"Spitál svatého Jakuba"
George Grosman, a jazz guitarist in Toronto, who is originally from Prague, wrote in a little bit back, and noted that "St. James Infirmary" is a mainstay of his reportoire. He mentioned -- vis a vis the bits about Carl Sandburg in the "St. James Infirmary" essay -- having read Sandburg's poetry (in transalation) as a kid in Prague, and having met Sandburg's daughter (also a poet and writer) on a visit to Cleveland. And in a tantalizing aside, he also said that he had written a Czech version of the lyrics!
Now, I know you're curious about the lyrics to "Spitál svatého Jakuba," and I'll get to that momentarily. But first: Info about George's gigs and CDs can be found at GeorgeGrosman.com. If you happen to be in Toronto, his expat group Music on the Corner has CD release party on March 4, at the Prague Restaurant. "Spitál svatého Jakuba" isn't on on the disc (which features swing tunes from the 1920s and 1930s), they might play it at the party. All I can say is, if I were in the area, I'd go. George plays in several groups that gig reguarly around Toronto and elsewhere, and there are music samples and CDs for sale on the site; check it out.
Okay. So click here to read the Czech lyrics -- and the re-translation of those lyrics back into English. All this courtesy of George himself, who notes that translating the song into Czech in a way that actually rhymes and fits with the beat is what explains how the re-translated English version is different.

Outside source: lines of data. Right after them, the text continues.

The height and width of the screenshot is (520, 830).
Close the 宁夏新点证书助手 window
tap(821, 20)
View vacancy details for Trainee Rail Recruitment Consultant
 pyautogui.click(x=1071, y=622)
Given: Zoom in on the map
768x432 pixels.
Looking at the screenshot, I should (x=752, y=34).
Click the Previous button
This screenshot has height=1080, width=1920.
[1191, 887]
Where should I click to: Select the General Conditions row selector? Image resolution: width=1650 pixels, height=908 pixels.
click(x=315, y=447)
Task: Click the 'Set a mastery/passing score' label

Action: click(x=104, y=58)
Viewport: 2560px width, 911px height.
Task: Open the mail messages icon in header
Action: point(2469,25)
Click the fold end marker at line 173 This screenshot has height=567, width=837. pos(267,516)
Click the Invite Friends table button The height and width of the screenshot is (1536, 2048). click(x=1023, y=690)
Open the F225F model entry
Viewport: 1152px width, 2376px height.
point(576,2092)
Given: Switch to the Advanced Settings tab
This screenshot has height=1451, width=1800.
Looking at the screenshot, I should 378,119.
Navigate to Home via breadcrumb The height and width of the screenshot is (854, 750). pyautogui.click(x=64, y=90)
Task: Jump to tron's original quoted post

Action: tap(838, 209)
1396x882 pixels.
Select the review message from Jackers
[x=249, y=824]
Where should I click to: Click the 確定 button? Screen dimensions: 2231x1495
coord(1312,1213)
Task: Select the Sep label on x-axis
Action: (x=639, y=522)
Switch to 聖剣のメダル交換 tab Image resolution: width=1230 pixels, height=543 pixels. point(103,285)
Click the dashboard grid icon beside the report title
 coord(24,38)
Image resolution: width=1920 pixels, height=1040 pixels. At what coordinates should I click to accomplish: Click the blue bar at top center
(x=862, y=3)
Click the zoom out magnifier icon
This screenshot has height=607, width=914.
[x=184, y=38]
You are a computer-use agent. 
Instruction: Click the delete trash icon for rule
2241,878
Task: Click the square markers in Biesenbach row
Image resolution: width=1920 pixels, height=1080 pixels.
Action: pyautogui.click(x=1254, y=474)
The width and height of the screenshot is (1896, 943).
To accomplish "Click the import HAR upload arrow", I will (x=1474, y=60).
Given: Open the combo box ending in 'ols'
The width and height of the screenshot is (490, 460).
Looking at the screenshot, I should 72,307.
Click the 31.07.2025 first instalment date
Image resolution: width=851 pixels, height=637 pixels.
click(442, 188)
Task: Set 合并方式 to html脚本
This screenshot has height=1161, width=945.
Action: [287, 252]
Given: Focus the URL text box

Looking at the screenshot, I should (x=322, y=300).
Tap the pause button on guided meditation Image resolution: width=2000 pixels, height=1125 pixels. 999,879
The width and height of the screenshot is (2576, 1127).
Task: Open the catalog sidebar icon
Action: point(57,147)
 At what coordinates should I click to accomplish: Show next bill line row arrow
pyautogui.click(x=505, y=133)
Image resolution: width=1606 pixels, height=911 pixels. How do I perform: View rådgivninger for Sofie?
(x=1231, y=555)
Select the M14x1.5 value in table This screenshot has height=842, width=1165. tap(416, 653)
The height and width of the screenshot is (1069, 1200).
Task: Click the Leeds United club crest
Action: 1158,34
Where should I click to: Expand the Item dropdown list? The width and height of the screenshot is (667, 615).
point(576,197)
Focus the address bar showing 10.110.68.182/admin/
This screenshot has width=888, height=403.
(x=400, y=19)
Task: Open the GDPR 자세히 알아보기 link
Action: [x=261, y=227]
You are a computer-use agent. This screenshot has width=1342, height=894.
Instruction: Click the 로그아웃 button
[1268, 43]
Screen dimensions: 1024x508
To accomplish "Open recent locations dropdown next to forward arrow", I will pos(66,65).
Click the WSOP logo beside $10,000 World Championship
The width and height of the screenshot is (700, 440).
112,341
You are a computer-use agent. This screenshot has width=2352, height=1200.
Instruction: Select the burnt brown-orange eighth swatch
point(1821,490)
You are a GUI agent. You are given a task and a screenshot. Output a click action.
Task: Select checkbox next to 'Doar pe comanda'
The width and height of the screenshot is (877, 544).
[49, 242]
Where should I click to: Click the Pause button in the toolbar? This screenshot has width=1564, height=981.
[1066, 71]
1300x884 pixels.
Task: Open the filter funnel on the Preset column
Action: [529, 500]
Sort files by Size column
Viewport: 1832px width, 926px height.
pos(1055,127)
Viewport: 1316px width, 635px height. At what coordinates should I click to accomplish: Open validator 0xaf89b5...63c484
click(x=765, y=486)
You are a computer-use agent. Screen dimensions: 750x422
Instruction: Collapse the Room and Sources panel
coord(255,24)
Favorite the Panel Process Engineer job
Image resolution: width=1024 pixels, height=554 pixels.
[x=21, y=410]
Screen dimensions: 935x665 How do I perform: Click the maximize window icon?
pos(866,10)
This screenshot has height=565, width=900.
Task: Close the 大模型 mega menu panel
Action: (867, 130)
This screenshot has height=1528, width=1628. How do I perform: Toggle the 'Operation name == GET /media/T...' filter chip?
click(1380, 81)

This was all of course of great interest to me, because of my obession with certain lyric passages in many versions of the tune. As you'll see, the English re-translation creates a song that is perhaps more conventionally romantic, but also, I think, even more tragic, in its tone. For example, this bit:
The sun lit up the eastern horizon
I'm standing at a crossroads
Little hope is left
All is left is pain
Later the singer says, "I'll be alone forever," and shuffles home in the rain. The song ends:
May God grant her calm rest
Heaven is much more peaceful
Than this miserable world
No more pain for her now
Little hope is left. I'll be alone forever. This miserable world. Pretty grim! And a pretty long way, one might say, from the fearless taunting-the-fates attitude of the singer (that I hear, at least) in the most frequently used English version. And yet, I think there's an interesting commonality. Even as the original confronts fate with bravado, it still lives in the realm of the fatalistic. The two versions share a vision of a world in which much is beyond the singer's control. Now, it might seem as though the idea that there is much beyond our control is something everyone knows and believes, but sometimes I wonder. Anyway, also remember that while the lyrics alone seem pretty stark, it's no doubt a different experience to hear them set against the melody, which serves as a non-verbal counterpoint, no matter what the language of the singer.